— Begin —

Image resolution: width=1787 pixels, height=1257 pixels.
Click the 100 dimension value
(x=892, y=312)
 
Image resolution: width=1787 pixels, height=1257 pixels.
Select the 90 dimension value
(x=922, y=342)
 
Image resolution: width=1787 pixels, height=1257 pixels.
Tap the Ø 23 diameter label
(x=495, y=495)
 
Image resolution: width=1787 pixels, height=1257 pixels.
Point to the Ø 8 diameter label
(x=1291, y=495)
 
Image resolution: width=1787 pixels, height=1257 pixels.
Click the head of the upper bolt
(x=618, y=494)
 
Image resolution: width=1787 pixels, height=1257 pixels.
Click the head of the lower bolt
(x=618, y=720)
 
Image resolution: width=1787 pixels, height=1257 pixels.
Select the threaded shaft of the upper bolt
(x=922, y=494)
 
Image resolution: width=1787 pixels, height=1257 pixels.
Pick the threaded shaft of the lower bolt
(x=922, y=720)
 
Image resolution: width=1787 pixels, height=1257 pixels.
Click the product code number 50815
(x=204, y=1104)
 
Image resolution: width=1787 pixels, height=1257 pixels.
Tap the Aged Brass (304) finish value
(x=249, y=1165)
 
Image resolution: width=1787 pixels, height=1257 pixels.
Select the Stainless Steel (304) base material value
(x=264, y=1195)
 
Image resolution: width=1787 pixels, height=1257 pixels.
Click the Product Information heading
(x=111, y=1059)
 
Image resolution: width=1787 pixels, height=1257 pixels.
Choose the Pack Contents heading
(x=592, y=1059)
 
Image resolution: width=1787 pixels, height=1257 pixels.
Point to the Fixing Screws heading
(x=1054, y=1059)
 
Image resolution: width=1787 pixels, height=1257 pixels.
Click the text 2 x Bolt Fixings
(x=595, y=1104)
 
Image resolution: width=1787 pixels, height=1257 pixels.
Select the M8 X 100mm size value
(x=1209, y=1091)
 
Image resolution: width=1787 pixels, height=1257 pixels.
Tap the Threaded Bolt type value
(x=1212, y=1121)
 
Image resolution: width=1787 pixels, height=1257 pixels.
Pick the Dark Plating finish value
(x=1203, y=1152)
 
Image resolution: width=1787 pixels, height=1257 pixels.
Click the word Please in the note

— End —

GOAL OF THE EXERCISE >>
Repeat all of the material above, substituting "title" for every "heading" and keeping everything else the same.

ANSWER TO THE EXERCISE >>
Image resolution: width=1787 pixels, height=1257 pixels.
Click the 100 dimension value
(x=892, y=312)
 
Image resolution: width=1787 pixels, height=1257 pixels.
Select the 90 dimension value
(x=922, y=342)
 
Image resolution: width=1787 pixels, height=1257 pixels.
Tap the Ø 23 diameter label
(x=495, y=495)
 
Image resolution: width=1787 pixels, height=1257 pixels.
Point to the Ø 8 diameter label
(x=1291, y=495)
 
Image resolution: width=1787 pixels, height=1257 pixels.
Click the head of the upper bolt
(x=618, y=494)
 
Image resolution: width=1787 pixels, height=1257 pixels.
Click the head of the lower bolt
(x=618, y=720)
 
Image resolution: width=1787 pixels, height=1257 pixels.
Select the threaded shaft of the upper bolt
(x=922, y=494)
 
Image resolution: width=1787 pixels, height=1257 pixels.
Pick the threaded shaft of the lower bolt
(x=922, y=720)
 
Image resolution: width=1787 pixels, height=1257 pixels.
Click the product code number 50815
(x=204, y=1104)
 
Image resolution: width=1787 pixels, height=1257 pixels.
Tap the Aged Brass (304) finish value
(x=249, y=1165)
 
Image resolution: width=1787 pixels, height=1257 pixels.
Select the Stainless Steel (304) base material value
(x=264, y=1195)
 
Image resolution: width=1787 pixels, height=1257 pixels.
Click the Product Information title
(x=111, y=1059)
 
Image resolution: width=1787 pixels, height=1257 pixels.
Choose the Pack Contents title
(x=592, y=1059)
 
Image resolution: width=1787 pixels, height=1257 pixels.
Point to the Fixing Screws title
(x=1054, y=1059)
 
Image resolution: width=1787 pixels, height=1257 pixels.
Click the text 2 x Bolt Fixings
(x=595, y=1104)
 
Image resolution: width=1787 pixels, height=1257 pixels.
Select the M8 X 100mm size value
(x=1209, y=1091)
 
Image resolution: width=1787 pixels, height=1257 pixels.
Tap the Threaded Bolt type value
(x=1212, y=1121)
 
Image resolution: width=1787 pixels, height=1257 pixels.
Pick the Dark Plating finish value
(x=1203, y=1152)
 
Image resolution: width=1787 pixels, height=1257 pixels.
Click the word Please in the note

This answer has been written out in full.